Thank you so much for the welcome.

I hear you, Harbor, we just didn't win the mother lottery. It is tough and mine is getting older, sicker and more frail as well.

Comfort and peace is what I am seeking. I woke up this morning feeling pretty good and as I was getting ready for work, I went into a full anxiety attack brought on by nothing in particular. I am really struggling to function at times.

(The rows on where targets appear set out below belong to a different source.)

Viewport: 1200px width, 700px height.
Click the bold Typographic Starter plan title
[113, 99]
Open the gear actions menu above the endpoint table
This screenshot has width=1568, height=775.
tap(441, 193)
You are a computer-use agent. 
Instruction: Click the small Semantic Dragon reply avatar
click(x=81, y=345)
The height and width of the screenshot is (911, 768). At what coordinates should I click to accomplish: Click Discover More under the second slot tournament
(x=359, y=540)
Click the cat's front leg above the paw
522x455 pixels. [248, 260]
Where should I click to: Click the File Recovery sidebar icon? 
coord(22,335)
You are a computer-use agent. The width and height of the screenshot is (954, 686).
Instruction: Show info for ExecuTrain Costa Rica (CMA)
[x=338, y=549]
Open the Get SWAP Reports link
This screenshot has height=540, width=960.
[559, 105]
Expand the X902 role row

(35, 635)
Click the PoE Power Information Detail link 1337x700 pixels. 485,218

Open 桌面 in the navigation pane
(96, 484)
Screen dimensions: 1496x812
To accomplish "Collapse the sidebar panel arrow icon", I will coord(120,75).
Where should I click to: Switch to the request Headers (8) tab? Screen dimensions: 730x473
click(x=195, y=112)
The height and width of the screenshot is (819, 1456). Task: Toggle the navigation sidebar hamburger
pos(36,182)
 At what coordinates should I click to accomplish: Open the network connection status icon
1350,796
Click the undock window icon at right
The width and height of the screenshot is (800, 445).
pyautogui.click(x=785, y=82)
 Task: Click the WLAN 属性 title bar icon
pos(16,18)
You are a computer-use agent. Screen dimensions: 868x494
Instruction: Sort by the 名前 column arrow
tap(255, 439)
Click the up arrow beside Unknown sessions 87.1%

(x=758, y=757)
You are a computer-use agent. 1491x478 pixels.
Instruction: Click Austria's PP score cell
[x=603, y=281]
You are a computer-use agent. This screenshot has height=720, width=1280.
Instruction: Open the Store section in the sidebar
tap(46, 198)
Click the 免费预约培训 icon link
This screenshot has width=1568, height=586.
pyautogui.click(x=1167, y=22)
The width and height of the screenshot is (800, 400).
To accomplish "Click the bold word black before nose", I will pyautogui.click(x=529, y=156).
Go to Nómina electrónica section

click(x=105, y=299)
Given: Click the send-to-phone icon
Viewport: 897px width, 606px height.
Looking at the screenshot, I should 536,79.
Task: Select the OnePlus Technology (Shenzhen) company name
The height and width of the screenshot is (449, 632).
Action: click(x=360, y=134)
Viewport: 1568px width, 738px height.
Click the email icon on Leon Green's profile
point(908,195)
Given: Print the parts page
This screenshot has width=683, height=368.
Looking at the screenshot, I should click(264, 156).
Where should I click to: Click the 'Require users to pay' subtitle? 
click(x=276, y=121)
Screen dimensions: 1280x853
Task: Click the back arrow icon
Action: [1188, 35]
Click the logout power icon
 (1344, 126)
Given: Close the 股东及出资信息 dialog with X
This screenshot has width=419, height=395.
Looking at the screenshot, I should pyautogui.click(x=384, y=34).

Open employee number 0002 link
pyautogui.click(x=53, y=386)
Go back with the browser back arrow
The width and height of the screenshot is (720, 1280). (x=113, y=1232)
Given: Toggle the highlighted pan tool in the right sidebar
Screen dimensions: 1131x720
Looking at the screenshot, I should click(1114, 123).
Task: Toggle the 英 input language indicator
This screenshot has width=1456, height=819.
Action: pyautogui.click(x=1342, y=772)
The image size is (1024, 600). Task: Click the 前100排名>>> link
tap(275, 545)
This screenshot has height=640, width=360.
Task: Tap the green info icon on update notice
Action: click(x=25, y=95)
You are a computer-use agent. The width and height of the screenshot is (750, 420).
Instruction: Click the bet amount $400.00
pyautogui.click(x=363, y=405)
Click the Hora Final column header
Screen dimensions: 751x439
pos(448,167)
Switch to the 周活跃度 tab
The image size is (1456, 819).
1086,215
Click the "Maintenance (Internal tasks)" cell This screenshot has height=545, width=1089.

I took a small dose of antianxiety, talked to my father (my spiritual support and rock even though he lives over a 1,000 miles away). I am hoping for a productive day.

Love to you all.
ajei
Moderator
Moderator
Posts: 3487
Joined: Sat Aug 18, 2012 1:50 am

Re: My introduction

Post by ajei »

Hi Lupin,

A big welcome from me. I look forward to seeing you around.

ajei
Chimera
Member
Posts: 5
Joined: Sun Feb 24, 2019 8:27 pm

Re: My introduction

Post by Chimera »

One of the most difficult things about facing neglect and abuse is that the people in your life, particularly family, tend to try to shut you down and silence you, because they are afraid of dealing with it and of how it might change them or inconvenience them. When my sister finally told my parents that our brother had sexually abused her for years, their response was, "We just don't understand why you're telling us this." The subject was soon dropped and never brought up again. So I'm sad for you, Lupin. It just sucks so much when we hope for someone's support (like a parent's) but don't get it, which leaves us feeling like we should silence ourselves and also makes us look at the people in our lives and wonder if any of them really care about us. It can be such a lonely road, but thankfully there are forums like isurvive that are full of people who do understand you and want to listen.
Last edited by Jonesy on Sat Mar 02, 2019 7:41 am, edited 1 time in total.